You know MM, I mentioned the way your flower paintings remind me of the paintings of a friend's mother, now desceased. Well, she also painted chickens pecking in a yard and did several paintings of eggs, all the different colors sitting in a nest or a basket. I really like those paintings. I will have to see if I can find some of her stuff on line so you can see if you see a resemblance.
Yes, I am looking for critters to follow me around the back yard, along with my dogs.
Do dogs & chickens "get along" or have I just watched way too many cartoons?
My Rhodesian ridgeback was always trying to break through the fence to get to the hens that my neighbour had. I'm sure she wanted to do more than have chicken buddies to stroll with...
Steve - the "Pointer Sisters" were listening AND taking notes.
I agree with GM: Chickens have us all fooled - they are known to use stealth maneuvers, and learned this from, who else? - the cats.
Here is a print of a painting by Bernique Longley called Conversation. It is a picture of chickens "talking". I couldn't find any of her pictures of flowers or eggs on the internet. But the chicken one is nice.
Happy bright colors in that painting, paj. Thanks for the link.
I am more and more inclined to paint just about anything that is not a flower when I finish the work for this book. It has been intense, to say the least. I still love painting flowers, just need a breather I think.
see I thought the chickens I had were good conversationalists. Their eye contact and perpetual discussion with each other is why I enjoyed them. They were my only friends on a cold winter night in Michigan in the early 80's. I was recently divorced and the only women I could stand were chickens. LOL
I have threatened my wife with a chicken tractor every year we have had the garden. I am going to build me one and surprise her. You have me motivated to get out in the -10F tomorrow and build a chicken tractor. Yahhhhooooo! Thanks.

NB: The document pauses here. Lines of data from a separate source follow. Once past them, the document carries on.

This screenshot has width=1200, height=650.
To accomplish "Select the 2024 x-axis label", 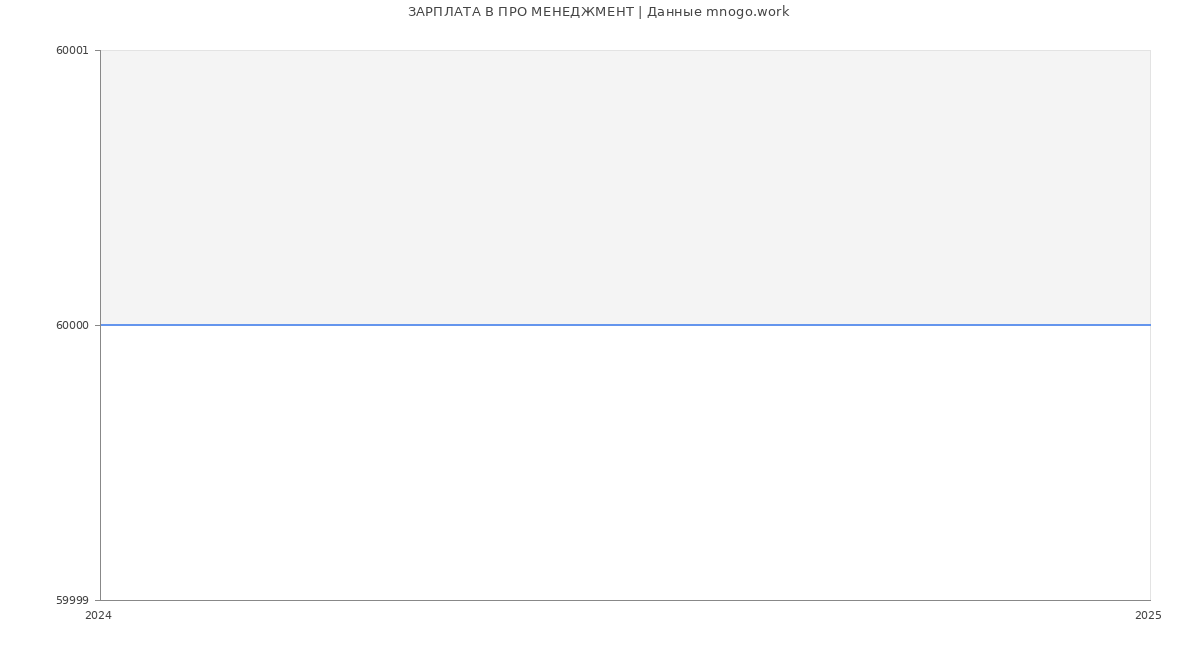I will pos(98,616).
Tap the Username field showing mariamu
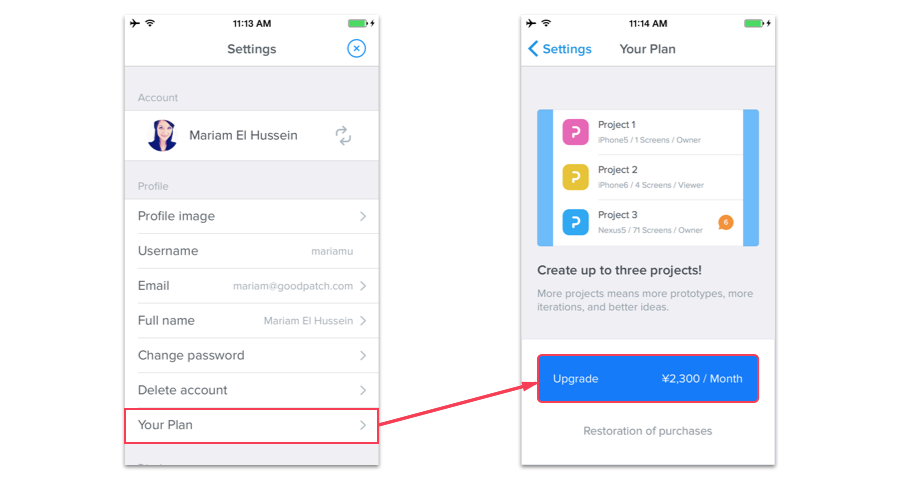Screen dimensions: 900x480 pyautogui.click(x=251, y=251)
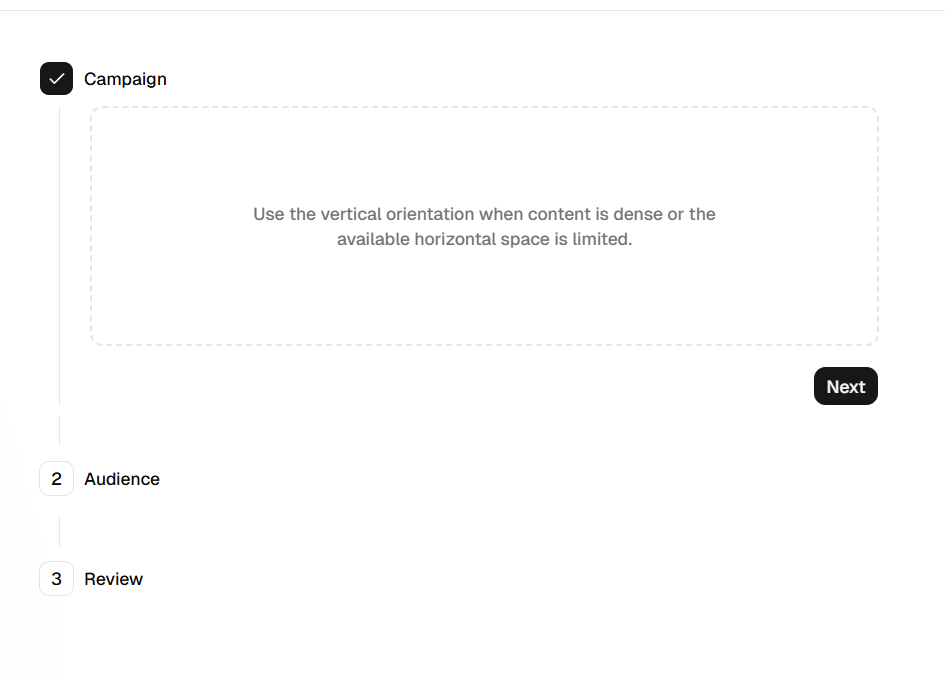Click the dashed placeholder content panel
The image size is (945, 679).
485,226
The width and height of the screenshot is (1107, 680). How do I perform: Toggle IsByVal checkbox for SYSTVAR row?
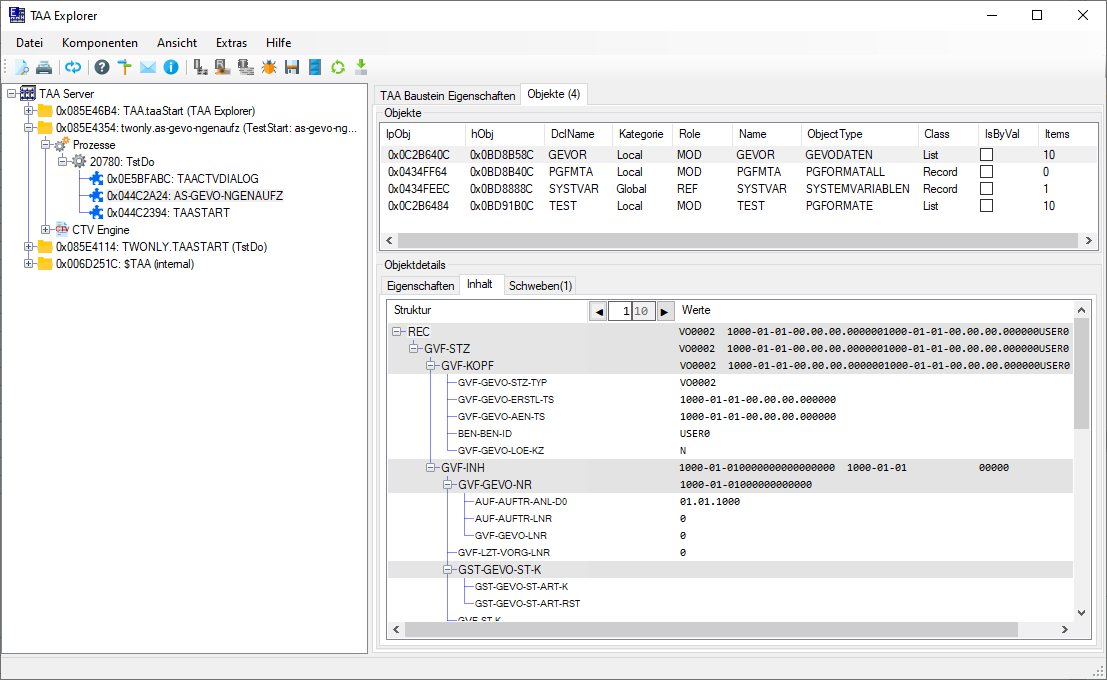(x=986, y=189)
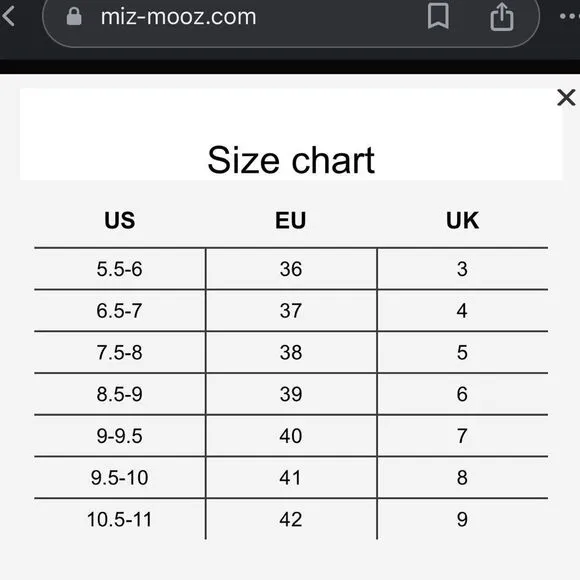This screenshot has width=580, height=580.
Task: Select UK size 7 cell
Action: (x=462, y=436)
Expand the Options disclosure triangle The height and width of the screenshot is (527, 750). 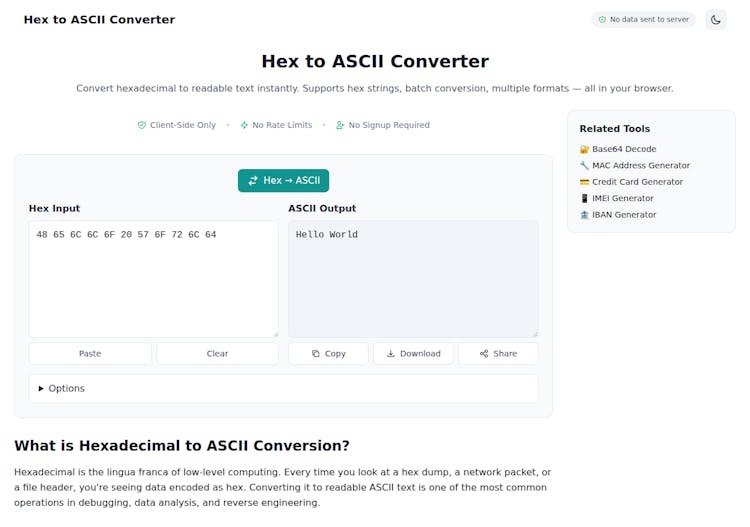pyautogui.click(x=41, y=388)
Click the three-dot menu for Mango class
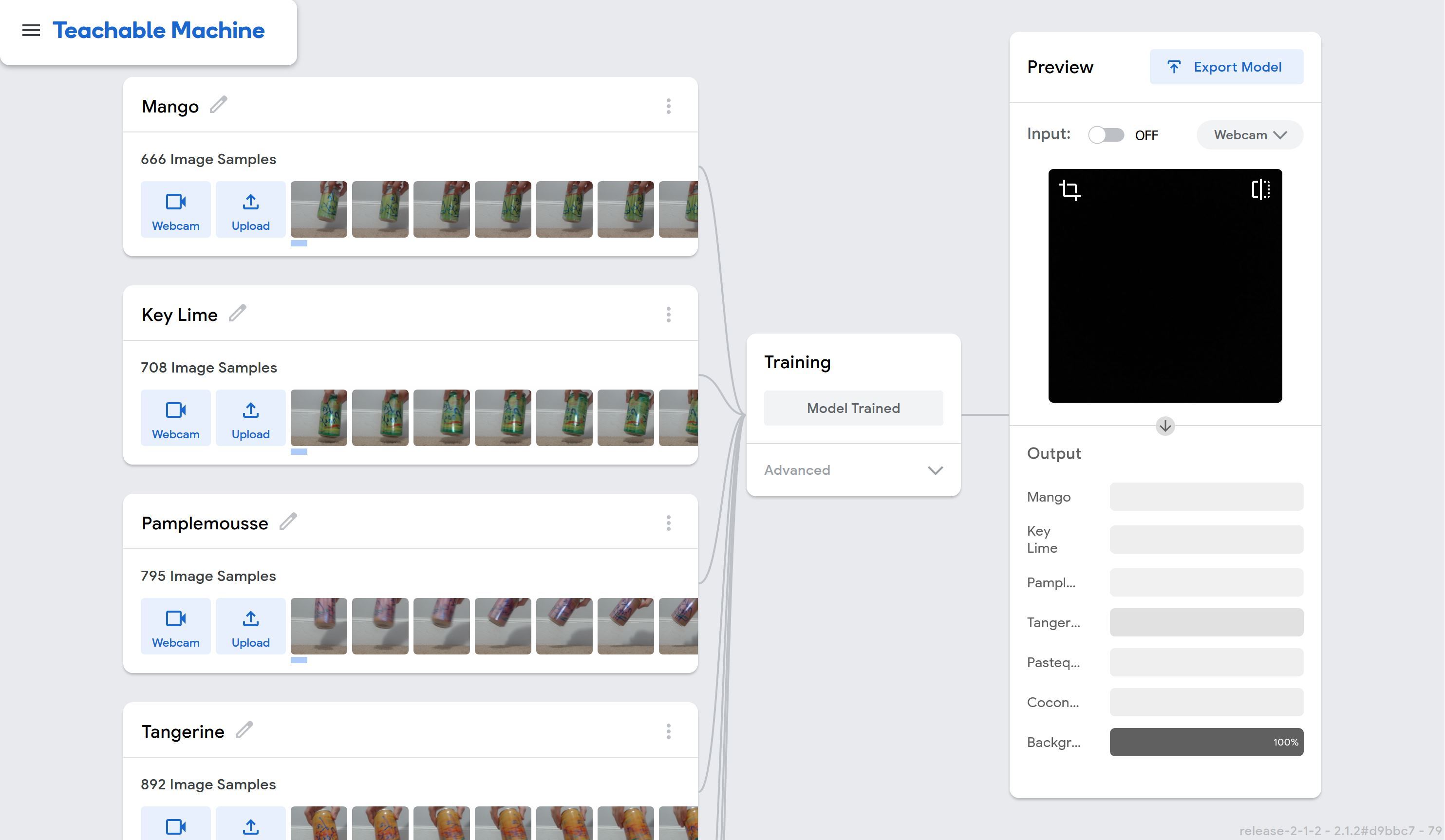 [668, 106]
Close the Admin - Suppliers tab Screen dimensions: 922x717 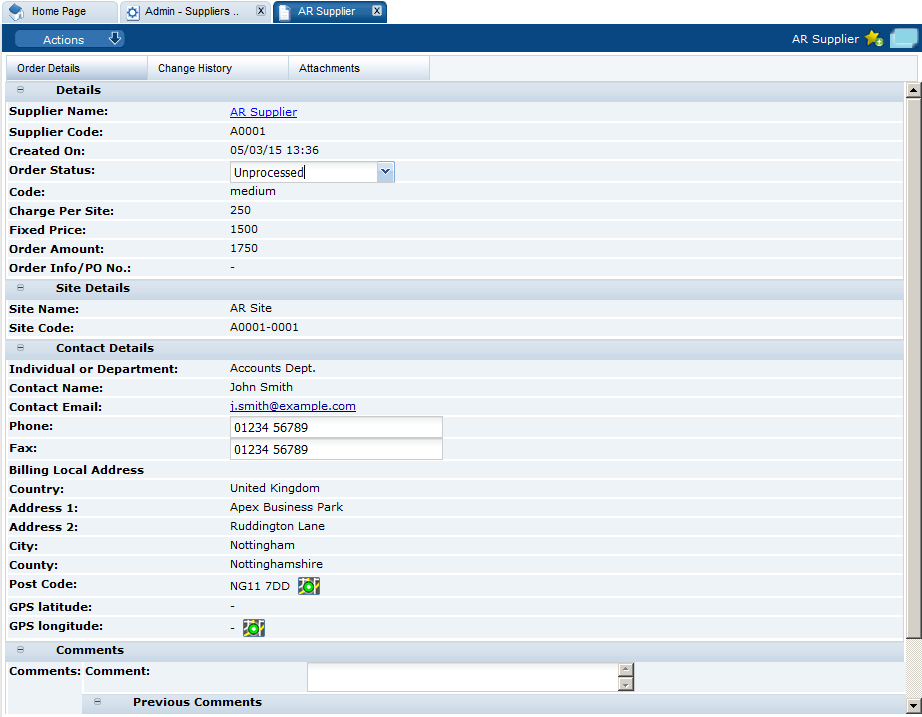click(259, 11)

Sofer, way cool, I have always coveted Jenny's chicken tractor, but I don't want to have chickens and the town would probably object even if I did. Makes it unlikely to have a chicken tractor myself, ha!
You might check your town ordinances on chickens. I was very surprised to learn that my extremely picky county has no problem with chickens, no limit to number of chickens. They just say they can't become a nuisance or health hazard. I at first thought of doing a chicken tractor, but my friend says she loves having them run free in her back yard ( fenced, of course). I have an
I first became interested in city chickens from an article in Sunset Magazine of a beautiful garden in Los Angeles in the La Brea area, I think, that was graced by two beautiful hens. I thought, that if they could do it in LA, I could do it in the other LA ( Los Alamos -- we refer to it as the other LA because they are so laughably different).
I don't have chickens because my DW does not want them. She grew up on a dairy farm and they looked down on people with chickens cause that meant poverty. It has carried with her and as loving as she is she still doesn't want chickens. But now to build the tractor. LOL
I have made a micro climate of planting it next to a large rock that has an outlet with a heat tape buried in the soil surrounding it. I also have made the soil primarily peat and compost with ever so little soil. I over lay it in October with straw and that seems to keep it going. Now it has not yet bloomed and that is why I put the heat tape in the soil this year. I feel that would get a jump start on the roots and maybe get that long lusted after bloom. This is it last year (Year 3)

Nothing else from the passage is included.